THE PROBLEM
Reproduce the entries so that every line matches the original exactly.

[Items listed in a dataset]
* * * * *

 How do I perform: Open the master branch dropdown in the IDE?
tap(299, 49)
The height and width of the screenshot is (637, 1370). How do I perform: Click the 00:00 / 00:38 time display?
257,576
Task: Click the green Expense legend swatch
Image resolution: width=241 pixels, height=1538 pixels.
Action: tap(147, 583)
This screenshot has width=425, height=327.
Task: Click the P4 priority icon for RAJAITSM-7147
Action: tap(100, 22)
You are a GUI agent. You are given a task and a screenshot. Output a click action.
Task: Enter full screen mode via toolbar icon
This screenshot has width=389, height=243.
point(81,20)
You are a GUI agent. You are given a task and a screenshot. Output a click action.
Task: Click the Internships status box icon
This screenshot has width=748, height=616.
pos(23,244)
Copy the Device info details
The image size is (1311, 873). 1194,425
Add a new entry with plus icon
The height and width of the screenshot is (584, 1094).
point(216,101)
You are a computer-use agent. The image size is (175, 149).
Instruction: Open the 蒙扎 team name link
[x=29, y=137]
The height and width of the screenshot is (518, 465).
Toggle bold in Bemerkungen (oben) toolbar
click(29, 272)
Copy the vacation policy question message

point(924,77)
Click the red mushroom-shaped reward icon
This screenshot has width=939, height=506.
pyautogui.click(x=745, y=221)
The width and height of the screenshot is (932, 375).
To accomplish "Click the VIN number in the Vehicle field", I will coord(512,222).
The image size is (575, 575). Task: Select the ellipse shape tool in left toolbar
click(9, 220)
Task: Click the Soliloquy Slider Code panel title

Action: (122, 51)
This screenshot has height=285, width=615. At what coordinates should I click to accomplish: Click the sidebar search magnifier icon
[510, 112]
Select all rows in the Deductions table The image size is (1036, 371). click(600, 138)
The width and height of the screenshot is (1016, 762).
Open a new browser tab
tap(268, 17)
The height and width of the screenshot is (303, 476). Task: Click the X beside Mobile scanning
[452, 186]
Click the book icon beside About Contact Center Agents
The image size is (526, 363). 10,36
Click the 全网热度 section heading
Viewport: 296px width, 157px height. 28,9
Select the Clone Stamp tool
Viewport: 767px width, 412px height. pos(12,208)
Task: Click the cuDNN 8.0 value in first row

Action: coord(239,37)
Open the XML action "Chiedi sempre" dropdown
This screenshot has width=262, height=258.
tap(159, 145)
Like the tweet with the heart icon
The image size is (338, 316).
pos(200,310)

* * * * *

ANSWER TO THIS TASK
 How do I perform: Open the master branch dropdown in the IDE?
tap(299, 49)
The height and width of the screenshot is (637, 1370). How do I perform: Click the 00:00 / 00:38 time display?
257,576
Task: Click the green Expense legend swatch
Image resolution: width=241 pixels, height=1538 pixels.
Action: tap(147, 583)
This screenshot has width=425, height=327.
Task: Click the P4 priority icon for RAJAITSM-7147
Action: tap(100, 22)
You are a GUI agent. You are given a task and a screenshot. Output a click action.
Task: Enter full screen mode via toolbar icon
This screenshot has width=389, height=243.
point(81,20)
You are a GUI agent. You are given a task and a screenshot. Output a click action.
Task: Click the Internships status box icon
This screenshot has width=748, height=616.
pos(23,244)
Copy the Device info details
The image size is (1311, 873). 1194,425
Add a new entry with plus icon
The height and width of the screenshot is (584, 1094).
point(216,101)
You are a computer-use agent. The image size is (175, 149).
Instruction: Open the 蒙扎 team name link
[x=29, y=137]
The height and width of the screenshot is (518, 465).
Toggle bold in Bemerkungen (oben) toolbar
click(29, 272)
Copy the vacation policy question message

point(924,77)
Click the red mushroom-shaped reward icon
This screenshot has width=939, height=506.
pyautogui.click(x=745, y=221)
The width and height of the screenshot is (932, 375).
To accomplish "Click the VIN number in the Vehicle field", I will coord(512,222).
The image size is (575, 575). Task: Select the ellipse shape tool in left toolbar
click(9, 220)
Task: Click the Soliloquy Slider Code panel title

Action: (122, 51)
This screenshot has height=285, width=615. At what coordinates should I click to accomplish: Click the sidebar search magnifier icon
[510, 112]
Select all rows in the Deductions table The image size is (1036, 371). click(600, 138)
The width and height of the screenshot is (1016, 762).
Open a new browser tab
tap(268, 17)
The height and width of the screenshot is (303, 476). Task: Click the X beside Mobile scanning
[452, 186]
Click the book icon beside About Contact Center Agents
The image size is (526, 363). 10,36
Click the 全网热度 section heading
Viewport: 296px width, 157px height. 28,9
Select the Clone Stamp tool
Viewport: 767px width, 412px height. pos(12,208)
Task: Click the cuDNN 8.0 value in first row

Action: coord(239,37)
Open the XML action "Chiedi sempre" dropdown
This screenshot has width=262, height=258.
tap(159, 145)
Like the tweet with the heart icon
The image size is (338, 316).
pos(200,310)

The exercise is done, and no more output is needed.